There is no doubt that the Sindh administration has been weak in delivery and capacity and no amount of ‘democracy’ can be a shielding facade for its incompetence, but for the military to repeatedly mention such incompetence can only cause politics to square off against the military’s pursuit of the real criminals and distract it from its real mission. The corps commander’s focus is to eliminate the criminals regardless of their antecedence; it doesn’t help if he repeatedly mentions they have political roots. Supporting measures to preclude recourse to crime and violence can be privately handled.
The Safoora killings happened the day after Saulat Mirza of the MQM was hanged. Before then a couple of the police officials engaged in proceedings against the MQM too were eliminated, leaving a question over why a Karachi that had in relative terms gone peaceful since the operation began there resurged in violence to target-kill some poignantly important individuals.
The MQM as a party was already in the spotlight and would have been closely monitored for a possible riposte.
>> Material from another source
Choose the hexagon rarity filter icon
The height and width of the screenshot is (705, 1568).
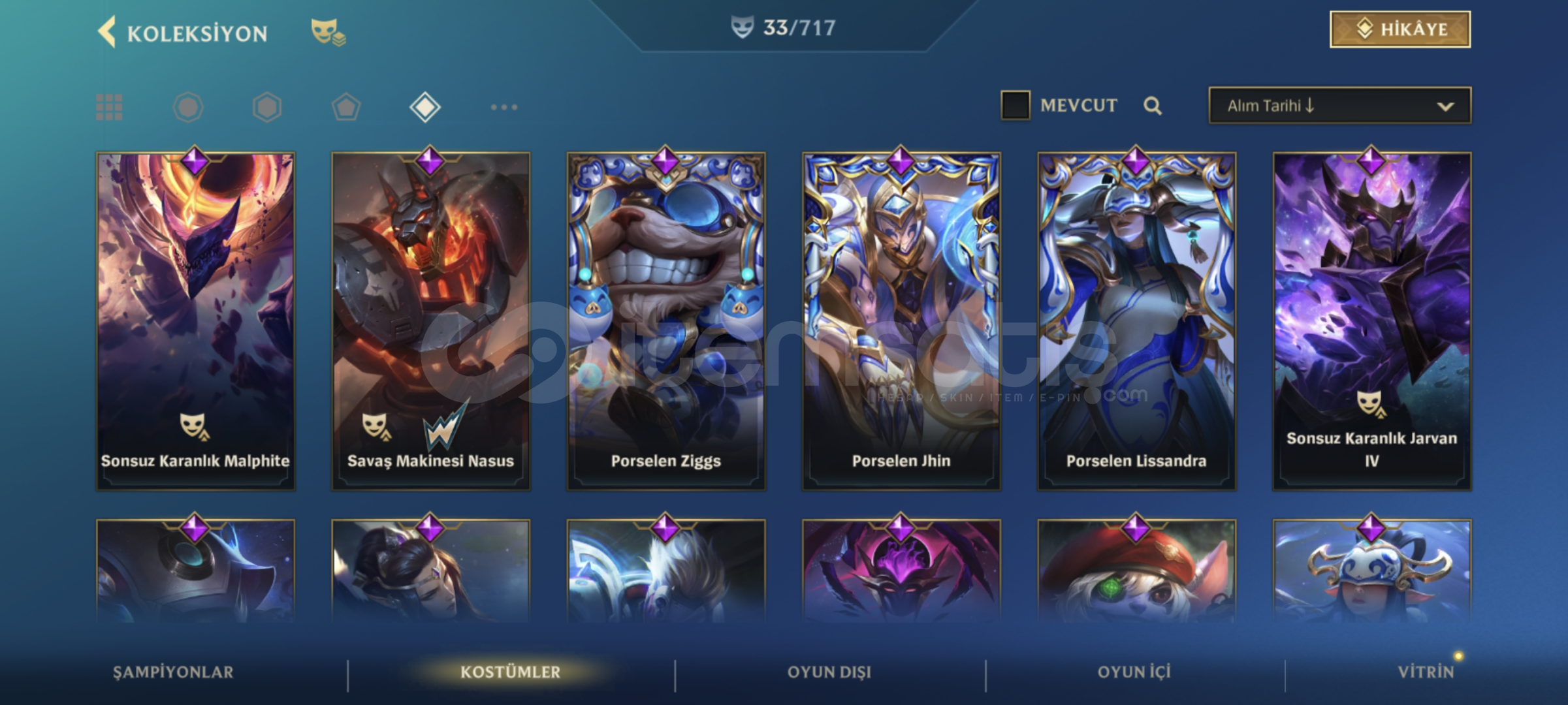[267, 107]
Who then chose to act in their name and post a situation of yet another face-off between the military and the MQM? Could it have been someone seeking to stoke flames of both military-politics dissonance and sectarian strife? Balochistan still is an open field. If that too erupts, there are chances that the most probable culprit would have been ascertained. What happens next will decide how the region fares.
The writer is a retired air-vice marshal, former ambassador and a security and political analyst.